-
Among other things I want to prevent the crawling of feeds and searches. Also we recently decided to remove all tags from our pages. Crawlers tend to have long memories so they keep on trying to crawl now not existing pages and I want to prevent that too.
In most of these cases the URL's refer to another page (the page without /feed or the searched page) or to pages that do not exist (the tag pages). I do not think that in these cases the noindex directive can be used.
In any case the use of the noindex directive seems to be unpractical as it seems to involve a lot of manual HTML coding.
-
Check in the Yoast SEO options: for example try to disable indexing of tags from SEO -> search apperance -> Taxonomies -> Tags.
Bye!
-
That only works if you do have tags but do not want them to be indexed. It does not work if you do not have tags (anymore) and do not want the crawlers to look for those none existing tags.
-
What if I use the .htaccess to do a rewrite in order to redirect the crawlers to the robots.txt in the blog.pianetadonna.it/mysite/ directory. Do you think that could work?
-
The .htaccess file is self-generated and is restored with each update.

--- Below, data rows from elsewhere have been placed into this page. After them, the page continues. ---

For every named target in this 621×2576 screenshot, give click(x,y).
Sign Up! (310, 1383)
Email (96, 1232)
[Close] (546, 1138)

In any case, that rule should be written in the root .htaccess, where you don't have access.
Bye!
-
Any other suggestions then?
-
I can't understand why this solution is not working: the crawler will not index the tags; if you don't have tags, the crawlers will not index them.
Bye!
-
From what I read the Yoast solution is focused on the use of the XML sitemap.
To start with, we do not use an XML sitemap for the tags. So using the Yoast SEO plugin to prevent the use of a sitemap is not really useful.

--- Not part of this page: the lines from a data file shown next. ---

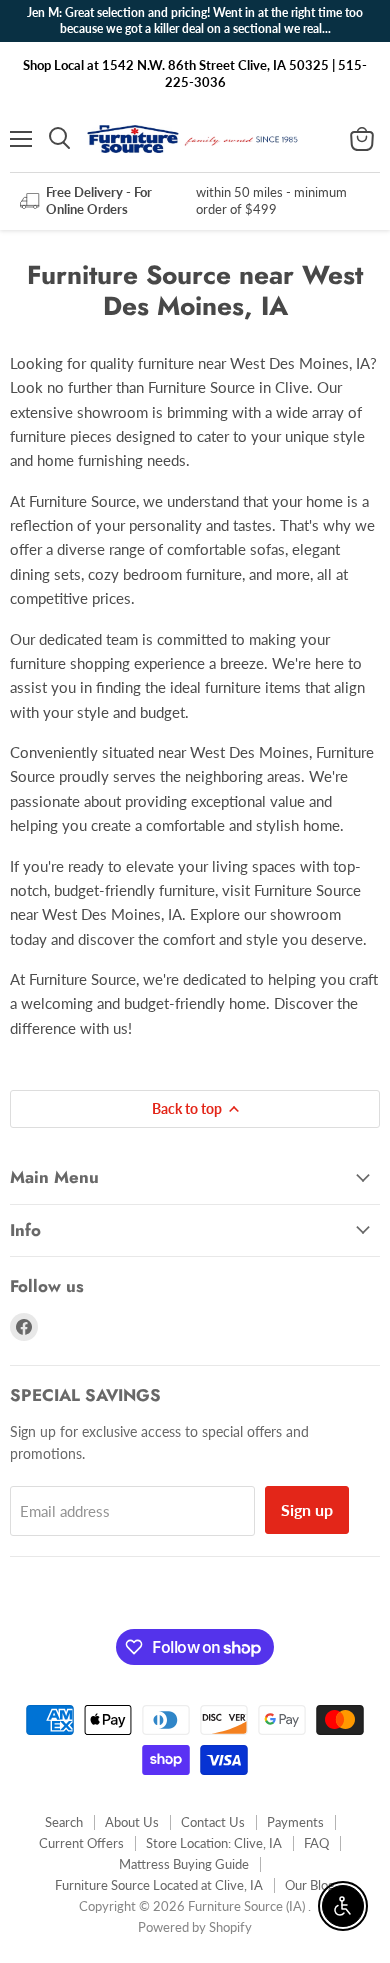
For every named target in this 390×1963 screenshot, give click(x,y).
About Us (132, 1822)
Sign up (307, 1509)
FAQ (316, 1843)
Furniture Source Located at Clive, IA (159, 1885)
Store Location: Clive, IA (214, 1843)
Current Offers (81, 1843)
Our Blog (310, 1885)
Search (64, 1822)
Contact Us (213, 1822)
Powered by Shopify (195, 1927)
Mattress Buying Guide (184, 1864)
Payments (295, 1822)
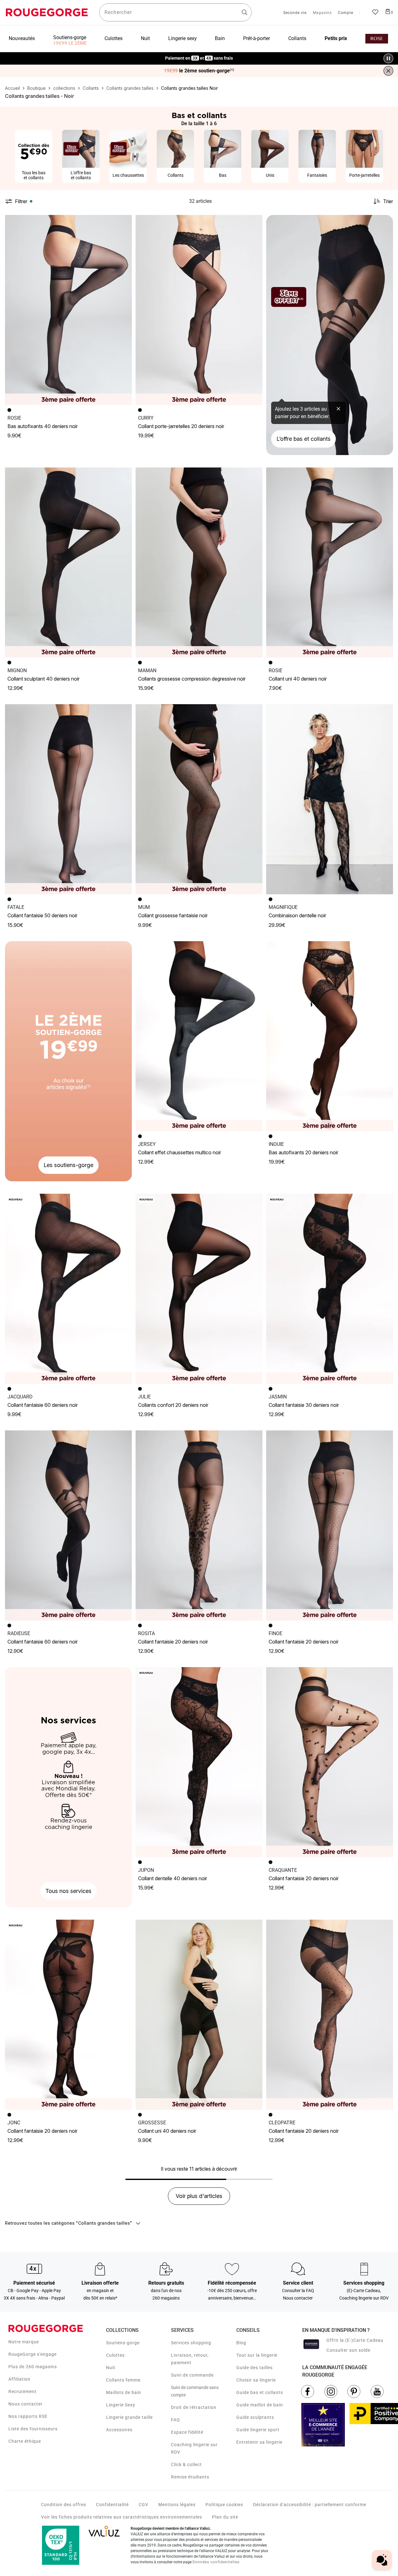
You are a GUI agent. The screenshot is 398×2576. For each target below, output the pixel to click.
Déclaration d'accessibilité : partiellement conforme (309, 2504)
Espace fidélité (187, 2432)
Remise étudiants (190, 2476)
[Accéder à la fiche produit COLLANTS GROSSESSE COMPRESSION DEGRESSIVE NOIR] (199, 562)
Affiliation (19, 2379)
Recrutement (22, 2391)
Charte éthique (24, 2441)
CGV (143, 2504)
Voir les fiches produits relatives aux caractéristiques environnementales (121, 2516)
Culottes (115, 2355)
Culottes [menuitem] (113, 38)
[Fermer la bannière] (388, 71)
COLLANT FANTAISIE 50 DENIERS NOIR (42, 915)
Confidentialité (112, 2504)
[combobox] (175, 12)
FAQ (175, 2419)
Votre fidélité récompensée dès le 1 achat (199, 55)
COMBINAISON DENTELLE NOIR (297, 915)
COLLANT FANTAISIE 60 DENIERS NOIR (42, 1405)
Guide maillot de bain (259, 2404)
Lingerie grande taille (129, 2417)
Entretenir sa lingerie (259, 2442)
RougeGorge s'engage (32, 2354)
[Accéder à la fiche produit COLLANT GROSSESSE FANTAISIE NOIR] (199, 799)
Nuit (110, 2367)
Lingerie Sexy (120, 2404)
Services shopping (191, 2342)
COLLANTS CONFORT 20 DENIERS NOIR (173, 1405)
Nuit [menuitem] (145, 38)
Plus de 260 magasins (32, 2366)
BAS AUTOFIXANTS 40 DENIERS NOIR (42, 426)
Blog (241, 2342)
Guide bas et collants (259, 2392)
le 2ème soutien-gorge (199, 71)
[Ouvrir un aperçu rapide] (124, 222)
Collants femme (123, 2380)
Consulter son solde (348, 2350)
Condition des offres (63, 2504)
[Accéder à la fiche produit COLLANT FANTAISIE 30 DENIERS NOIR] (329, 1289)
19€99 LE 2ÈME (69, 43)
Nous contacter (25, 2403)
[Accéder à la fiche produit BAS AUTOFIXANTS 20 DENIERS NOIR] (329, 1036)
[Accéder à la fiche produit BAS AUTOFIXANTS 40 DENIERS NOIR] (68, 310)
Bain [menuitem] (220, 38)
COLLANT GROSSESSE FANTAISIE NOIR (173, 915)
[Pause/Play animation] (388, 58)
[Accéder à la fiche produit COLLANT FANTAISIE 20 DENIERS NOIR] (199, 1525)
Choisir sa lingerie (256, 2380)
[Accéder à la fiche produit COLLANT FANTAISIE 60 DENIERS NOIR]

Second, without using a sitemap, all kind of crawlers still find it necessary to crawl the tag pages. As we took the tags off we do not have any tag pages. And therefore crawlers try to crawl none existing pages over and over again. We would like to prevent that.
I do not think that we can achieve that by using or not using a sitemap. So unless that Yoast Seo plugin uses another trick to prevent the indexing that I am not aware of I do not think it can provide a solution for our problem.
So, summarizing:
The most straightforward solution seemed to be the exclusion of tags in the robots.txt file as this is the standard (if maybe a bit outdated) way of directing crawlers. But you already pointed out that this is not an option as your setup of the pianetadonna platform prevents the proper working of the robots.txt file.
Alternatively you could start think about a noindex tag. If you want to place this noindex tag in the header of the individual pages you encounter the problem that the tag pages do not exist anymore. So that is a no no.
So that is why we started thing about doing a rewrite using the .htaccess file. But you pointed out that, again due to the setup of the pianetadonna platform this will not work as the rewrite has to be done in the .htaccess file in the root of the pianetadonna platform. And like you pointed out, we do not have access to that.
Any other suggestion?